Rate of decreasing aβ1–42 CSF levels

Across the total group, aβ 1–42 CSF levels decreased with 4.6 ± 1.02 pg/mL annually (P < 0.001). Individuals were grouped according to the lowest, intermediate and highest tertiles of subject‐specific slope values. Across tertiles, subjects had a similar age, gender distribution, level of education and baseline MMSE scores (Table 1). Baseline aβ 1–42 levels were lower in fast decreasing group compared to the other groups.

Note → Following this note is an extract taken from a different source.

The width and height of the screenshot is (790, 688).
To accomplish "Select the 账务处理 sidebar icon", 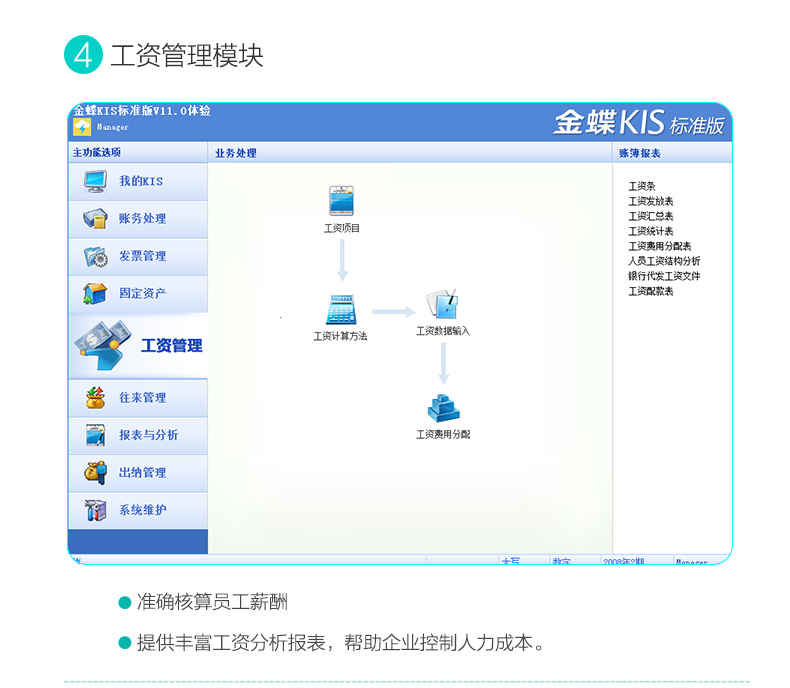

Upstream processes from amyloid aggregation

Linear mixed models showed no effects of APP processing‐related protein levels with baseline aβ 1–42 levels (Table 2). Steeper annual decreases in aβ 1–42 concentrations were associated with higher baseline levels of aβ 1–40, aβ 1–38 and BACE1 (all P < 0.05; Table 2), and with higher sAPPβ levels at trend level (P = 0.08).

Table 2.

Baseline and annual change effects for amyloid precursor protein (APP) processing markers measured in cerebrospinal fluid (CSF) as predictor and aβ 1–42 CSF levels as outcome variable

Baseline aβ 1–42 Annual change aβ 1–42
Predictor variable β (SE) β (SE)
Aβ 140 0.19 (0.11) −0.11 (0.03b
Aβ 138 0.17 (0.11) −0.11 (0.03)b
BACE1 −0.04 (0.12) −0.06 (0.03)a
sAPPβ −0.03 (0.12) −0.05 (0.03)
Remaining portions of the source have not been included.